Depósitos de terraços fluviais Q2 de 50-65 metros do Plistocénico, com formações argilo-areníticas do Miocénico Superior (Sarmato-Pontiano).
A- Calhaus truncados uni e bifaciais, raspadores, raspador em forma de D, disco, massas nucleares, lascas simples (Séries III, IV e V), biface (Série IV), núcleos discóides (Série V).
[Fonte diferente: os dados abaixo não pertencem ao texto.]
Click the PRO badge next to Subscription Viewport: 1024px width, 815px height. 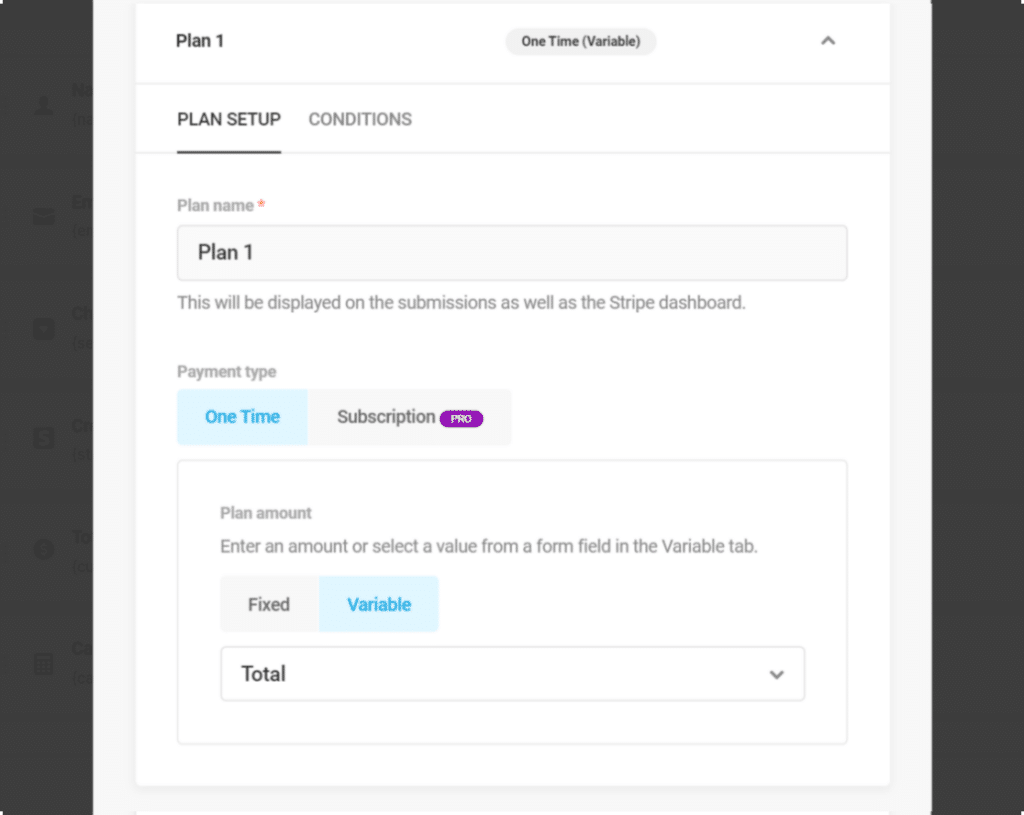(461, 418)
B- Sílex (lâmina e lascas); - diversos machados de secção rectangular, quadrangular e ovóide [EST. XLVIII] e enxós de pedra polida (secção rectangular); - pesos de rede; - mós planas moventes e dormentes [EST. XLIX]; - cerâmicas diversas, incluindo um fragmento de 'ídolo de cornos'.
C-Fragmento de tegula.
A-Acampamento / oficina de talhe.
B-Povoado.
C-Indeterminado (quanto à tegula).
A-Paleolítico inferior/médio.
B-'Languedocense', e/ou Neo-Calcolítico (com indústria lítica de tradição Languedocense), Bronze inicial (?).
C-Indeterminado.
A área do povoado abrange uma extensão de cerca de 500 metros, estendendo-se para a aldeia do Crucifixo. Povoado aberto, aparentemente sem condições naturais de defesa e sem muralhas, sobranceiro às margens taganas que do Tramagal vão até Constância, poderia ter uma envergadura superior ao do Caneiro. O antigo cruzeiro do crucifixo reutilizou parte de um marco miliário romano, actualmente no Museu D. Lopo. Leitura: (…) / [CONS]TA/NTII / FILIO. Tradução: Ao [nosso senhor Flávio Valério Constantino (?),] filho de Constâncio [Foto 110 A].
CANDEIAS e BATISTA, 2006 e referido em BATISTA, 2004: 181 nota 38.